Zürich 1969, S. 115 f. und 132/133; unveröffentlichter Entscheid
der staatsrechtlichen Kammer vom 25. Januar 1961 in Sachen AB gegen
Staatsanwaltschaft und Kantonsgerichtsausschuss von Graubünden).

    Das Berufungsurteil des Kantonsgerichtsausschusses vom 24. Mai 1976
ist nicht mündlich, sondern durch Zustellung einer Urteilsausfertigung
schriftlich eröffnet worden. Das geschah unbestrittenermassen am 7. Januar
1977. Der Anlass zur Verwarnung des Beschwerdeführers und zur Verlängerung
der ihm bestimmten Probezeit bildende Vorfall vom 12. Dezember 1976 fällt
demnach noch vor deren Beginn; er hätte daher richtigerweise, wie das
auch die Vorinstanz in ihrem Schreiben vom 28 April 1978 anerkennt die
Einleitung eines Widerrufsverfahrens gar nicht auszulösen vermocht.
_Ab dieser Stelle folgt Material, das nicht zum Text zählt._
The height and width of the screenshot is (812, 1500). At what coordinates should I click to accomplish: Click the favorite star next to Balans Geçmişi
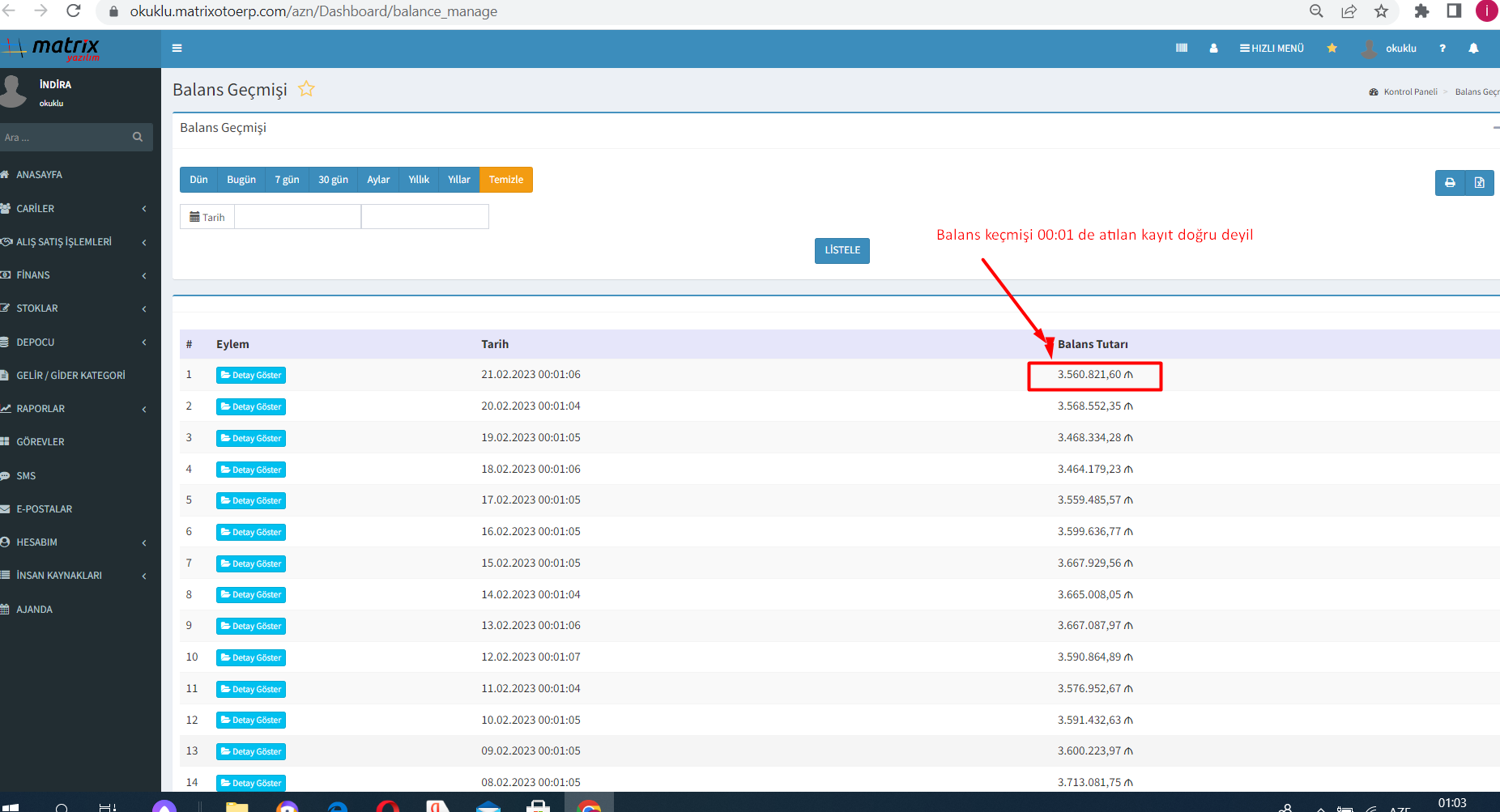click(x=306, y=89)
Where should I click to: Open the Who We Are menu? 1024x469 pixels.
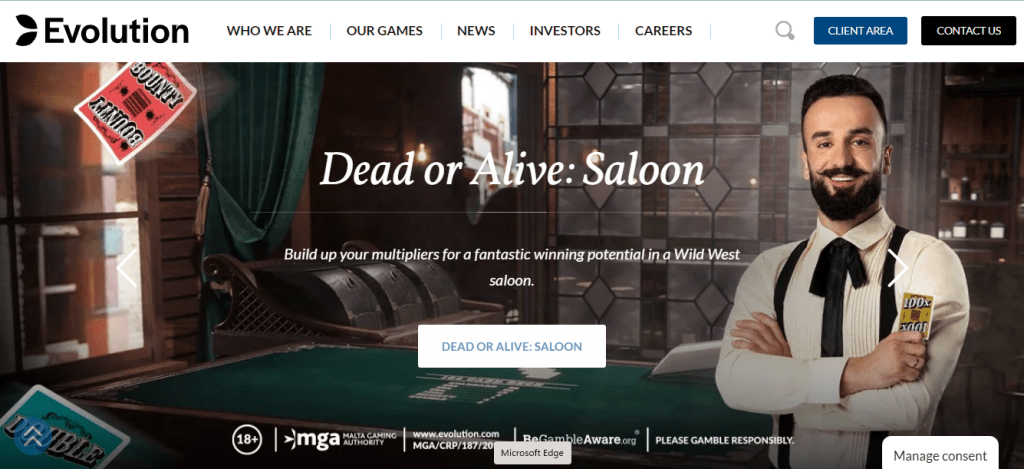269,31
Die dem
Beschwerdeführer erteilte Verwarnung und die angeordnete Verlängerung der
Probezeit verletzen demnach Art. 41 Ziff. 3 StGB, so dass der angefochtene
Beschluss der Vorinstanz aufzuheben ist.

Erwägung 3

    3.- Es kann unter diesen Umständen ungeprüft gelassen werden, ob im
Verhalten des Beschwerdeführers vom 12. Dezember 1976 ohne Rechtsverletzung
überhaupt eine Täuschung des auf ihn gesetzten Vertrauens hätte erblickt
werden können.

Entscheid:

              Demnach erkennt das Bundesgericht:

    Die Nichtigkeitsbeschwerde wird gutgeheissen, der Beschluss des
Kantonsgerichtsausschusses von Graubünden vom 8. Februar 1978 aufgehoben
und die Sache zu neuer Beurteilung an die Vorinstanz zurückgewiesen.